(Beginning of SUPPLIED MATERIAL)
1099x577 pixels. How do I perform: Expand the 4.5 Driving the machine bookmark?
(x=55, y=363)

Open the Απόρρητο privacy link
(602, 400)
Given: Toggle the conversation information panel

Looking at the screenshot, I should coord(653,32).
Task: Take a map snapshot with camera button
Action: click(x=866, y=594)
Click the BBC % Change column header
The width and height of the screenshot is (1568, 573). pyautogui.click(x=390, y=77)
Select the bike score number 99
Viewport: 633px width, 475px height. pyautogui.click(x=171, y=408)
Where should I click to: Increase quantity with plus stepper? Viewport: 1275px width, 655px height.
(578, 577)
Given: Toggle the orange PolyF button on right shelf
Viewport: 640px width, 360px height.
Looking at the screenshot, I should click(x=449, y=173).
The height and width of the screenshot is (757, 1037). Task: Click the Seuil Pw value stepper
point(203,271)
(End of SUPPLIED MATERIAL)
WHAT THE TASK ASKS:
Reproduce the data exactly. All of it is needed.

EXPECTED ANSWER:
1099x577 pixels. How do I perform: Expand the 4.5 Driving the machine bookmark?
(x=55, y=363)

Open the Απόρρητο privacy link
(602, 400)
Given: Toggle the conversation information panel

Looking at the screenshot, I should coord(653,32).
Task: Take a map snapshot with camera button
Action: click(x=866, y=594)
Click the BBC % Change column header
The width and height of the screenshot is (1568, 573). pyautogui.click(x=390, y=77)
Select the bike score number 99
Viewport: 633px width, 475px height. pyautogui.click(x=171, y=408)
Where should I click to: Increase quantity with plus stepper? Viewport: 1275px width, 655px height.
(578, 577)
Given: Toggle the orange PolyF button on right shelf
Viewport: 640px width, 360px height.
Looking at the screenshot, I should click(x=449, y=173).
The height and width of the screenshot is (757, 1037). Task: Click the Seuil Pw value stepper
point(203,271)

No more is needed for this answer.